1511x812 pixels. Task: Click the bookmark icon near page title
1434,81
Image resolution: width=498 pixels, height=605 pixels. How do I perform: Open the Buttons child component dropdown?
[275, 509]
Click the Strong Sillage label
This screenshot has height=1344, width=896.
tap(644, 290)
++++++++
* TASK PROMPT:
Present every one of the entries above as a numbered list, omitting any blank lines.

* OUTPUT OF THE TASK:
1. 1511x812 pixels. Task: Click the bookmark icon near page title
2. 1434,81
3. Image resolution: width=498 pixels, height=605 pixels. How do I perform: Open the Buttons child component dropdown?
4. [275, 509]
5. Click the Strong Sillage label
6. This screenshot has height=1344, width=896.
7. tap(644, 290)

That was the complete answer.